Thursday, November 18, 2010

The Puritan Attack (III): William Prynne

According to Figueroa-Dorrego, William Prynne (1600-1669) had in the English Renaissance launched "the most explicit and extensive rejection of laughter and whatever actions or words may produce it in plays" (183). In his work Histrio-Mastix: The Players Scourge, or Actors Tragedie (1633), he claims that "[t]he last unlawful concomitant of stage-plays is profuse lascivious laughter, accompanied with an immoderate applause of those scurrilous plays and actors, which Christians should rather abominate than admire" (Figueroa-Dorrego & Larkin-Galiñanes 284).

(portrait taken from: http://www.pepysdiary.com/p/441.phpThe Diary of Samuel Pepys: Daily entries from the 17th century London diary. November 18, 2010.)

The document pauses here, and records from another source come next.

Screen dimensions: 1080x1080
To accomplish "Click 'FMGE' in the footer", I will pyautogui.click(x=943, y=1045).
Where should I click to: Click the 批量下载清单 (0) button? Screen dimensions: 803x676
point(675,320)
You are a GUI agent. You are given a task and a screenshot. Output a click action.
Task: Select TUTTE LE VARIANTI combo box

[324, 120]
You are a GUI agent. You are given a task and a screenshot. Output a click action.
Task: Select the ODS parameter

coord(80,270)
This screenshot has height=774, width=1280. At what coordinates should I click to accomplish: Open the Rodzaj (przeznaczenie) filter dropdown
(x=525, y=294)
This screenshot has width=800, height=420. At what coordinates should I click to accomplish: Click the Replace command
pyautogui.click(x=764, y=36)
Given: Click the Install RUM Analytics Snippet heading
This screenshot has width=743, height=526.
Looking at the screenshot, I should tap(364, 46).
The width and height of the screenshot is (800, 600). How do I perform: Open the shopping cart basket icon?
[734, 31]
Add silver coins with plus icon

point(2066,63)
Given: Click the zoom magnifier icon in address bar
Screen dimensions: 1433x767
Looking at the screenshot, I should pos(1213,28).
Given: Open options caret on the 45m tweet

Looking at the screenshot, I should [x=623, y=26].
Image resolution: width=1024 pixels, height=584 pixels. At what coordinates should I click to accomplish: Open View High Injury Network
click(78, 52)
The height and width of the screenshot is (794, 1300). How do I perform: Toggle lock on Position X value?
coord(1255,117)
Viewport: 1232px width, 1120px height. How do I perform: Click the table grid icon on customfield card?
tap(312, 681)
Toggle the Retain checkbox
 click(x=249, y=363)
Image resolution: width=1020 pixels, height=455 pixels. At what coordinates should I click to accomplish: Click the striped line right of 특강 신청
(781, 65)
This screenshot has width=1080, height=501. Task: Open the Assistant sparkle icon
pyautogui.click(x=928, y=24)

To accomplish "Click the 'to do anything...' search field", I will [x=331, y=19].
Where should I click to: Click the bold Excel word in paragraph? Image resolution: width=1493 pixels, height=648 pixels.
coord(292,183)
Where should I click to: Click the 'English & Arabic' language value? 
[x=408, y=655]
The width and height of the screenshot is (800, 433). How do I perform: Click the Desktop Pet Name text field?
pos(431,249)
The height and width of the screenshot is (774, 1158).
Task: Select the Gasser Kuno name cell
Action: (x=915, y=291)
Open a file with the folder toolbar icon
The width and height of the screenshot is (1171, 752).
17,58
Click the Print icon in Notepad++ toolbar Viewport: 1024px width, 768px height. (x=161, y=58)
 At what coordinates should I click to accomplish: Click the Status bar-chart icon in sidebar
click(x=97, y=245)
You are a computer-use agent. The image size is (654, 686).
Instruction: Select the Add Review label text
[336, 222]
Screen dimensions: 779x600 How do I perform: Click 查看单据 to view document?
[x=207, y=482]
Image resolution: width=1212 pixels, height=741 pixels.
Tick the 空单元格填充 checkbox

The following 6 points are made with quotes from Histrio-Mastix by Figueroa-Dorrego in the hope of summing up Prynne's attitude toward and attack upon laughter and the comedy:

  1. "in regard of the original efficient cause of it, which is commonly some obscene, lascivious sinful passage, gesture, speech, or jest (the common object of men's hellish mirth) which should rather provoke the actors [and] the spectators to penitent sobs than wanton smiles." Following classical and patristic sources, Prynne argues that laughter is produced by "filthy scurrilous objects" and therefore is evil, "discovering nothing but a graceless heart, delighting only in ribaldry, in uncleanness," which are improper for a Christian (end of 183).
  2. As Gosson maintained, theatrical laughter must be sinful also "in regard of its excess, it being altogether boundless beyond the rules of modesty, temperance, Christianity, sobriety, by which it should be regulated."
  3. Because its end is "only to satiate men's fleshly lusts with secular jollity and delights of sin, to pamper, to arm the rebellious flesh against the spirit," and therefore it is incompatible with Christian repentance, sorrow, and humility.
  4. Profuse laughing, especially at the actions and words of a ribald play, is "altogether inconsistent with the gravity, modesty, and sobriety of a Christian," who should bewail his and other people's sins, following the example of Christ, the Apostles, and the Fathers of the Church, rather than laugh.
  5. As Prynne has argued before, theatrical laughter also implies "a public approbation to all the ribaldry and profaneness that is either personated or perpetrated on the stage, and so makes these laughers deeply guilty of it."
  6. It has sinful consequences such as impudence, effeminacy, incivility, looseness, and "indisposition to every holy duty."*
*Figueroa-Dorrego & Larkin-Galiñanes 183-184.